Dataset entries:
%%

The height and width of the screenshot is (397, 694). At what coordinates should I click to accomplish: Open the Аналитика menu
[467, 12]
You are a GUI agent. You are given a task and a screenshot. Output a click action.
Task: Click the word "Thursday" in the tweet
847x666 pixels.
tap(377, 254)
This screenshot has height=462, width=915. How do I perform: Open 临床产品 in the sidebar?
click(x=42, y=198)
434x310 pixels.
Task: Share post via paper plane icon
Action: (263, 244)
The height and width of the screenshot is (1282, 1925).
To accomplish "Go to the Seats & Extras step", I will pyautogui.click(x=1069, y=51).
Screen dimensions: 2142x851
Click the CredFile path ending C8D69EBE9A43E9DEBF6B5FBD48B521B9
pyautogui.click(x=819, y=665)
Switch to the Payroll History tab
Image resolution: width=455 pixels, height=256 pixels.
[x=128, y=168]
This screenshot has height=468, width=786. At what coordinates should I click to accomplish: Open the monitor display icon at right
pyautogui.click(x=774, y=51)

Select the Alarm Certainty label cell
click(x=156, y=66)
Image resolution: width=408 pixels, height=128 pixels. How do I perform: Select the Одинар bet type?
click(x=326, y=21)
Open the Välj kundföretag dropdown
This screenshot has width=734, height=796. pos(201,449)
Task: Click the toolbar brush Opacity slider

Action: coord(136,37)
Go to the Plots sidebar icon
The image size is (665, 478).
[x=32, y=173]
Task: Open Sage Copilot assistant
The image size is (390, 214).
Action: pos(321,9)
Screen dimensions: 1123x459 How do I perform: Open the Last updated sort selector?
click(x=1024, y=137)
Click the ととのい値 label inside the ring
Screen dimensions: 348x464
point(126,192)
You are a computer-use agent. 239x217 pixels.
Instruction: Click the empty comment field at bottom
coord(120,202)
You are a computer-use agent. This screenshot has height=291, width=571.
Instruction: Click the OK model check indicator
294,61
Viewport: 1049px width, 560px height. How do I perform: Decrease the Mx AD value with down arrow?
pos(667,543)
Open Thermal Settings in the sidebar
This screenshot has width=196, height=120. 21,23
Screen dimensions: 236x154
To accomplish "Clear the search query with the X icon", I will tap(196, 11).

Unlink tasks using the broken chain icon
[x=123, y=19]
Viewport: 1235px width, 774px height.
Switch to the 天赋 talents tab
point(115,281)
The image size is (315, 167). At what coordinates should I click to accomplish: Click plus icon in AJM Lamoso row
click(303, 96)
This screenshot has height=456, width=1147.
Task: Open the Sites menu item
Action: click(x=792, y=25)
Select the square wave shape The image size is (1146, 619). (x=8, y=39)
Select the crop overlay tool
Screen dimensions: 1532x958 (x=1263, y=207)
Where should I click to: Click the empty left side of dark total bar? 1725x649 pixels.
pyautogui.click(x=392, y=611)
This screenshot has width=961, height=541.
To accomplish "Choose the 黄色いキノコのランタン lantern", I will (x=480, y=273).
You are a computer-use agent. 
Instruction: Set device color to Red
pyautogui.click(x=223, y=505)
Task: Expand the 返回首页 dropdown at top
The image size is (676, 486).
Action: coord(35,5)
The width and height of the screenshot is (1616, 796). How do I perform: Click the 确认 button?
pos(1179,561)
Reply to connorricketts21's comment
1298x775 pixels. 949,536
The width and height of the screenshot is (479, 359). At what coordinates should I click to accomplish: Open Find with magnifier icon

%%

_PROBLEM TO WORK ON_: Of the lines above, copy each one that contains the word "computer".

_PROBLEM SOLUTION_:
You are a computer-use agent. 239x217 pixels.
You are a computer-use agent. This screenshot has height=291, width=571.
You are a computer-use agent. 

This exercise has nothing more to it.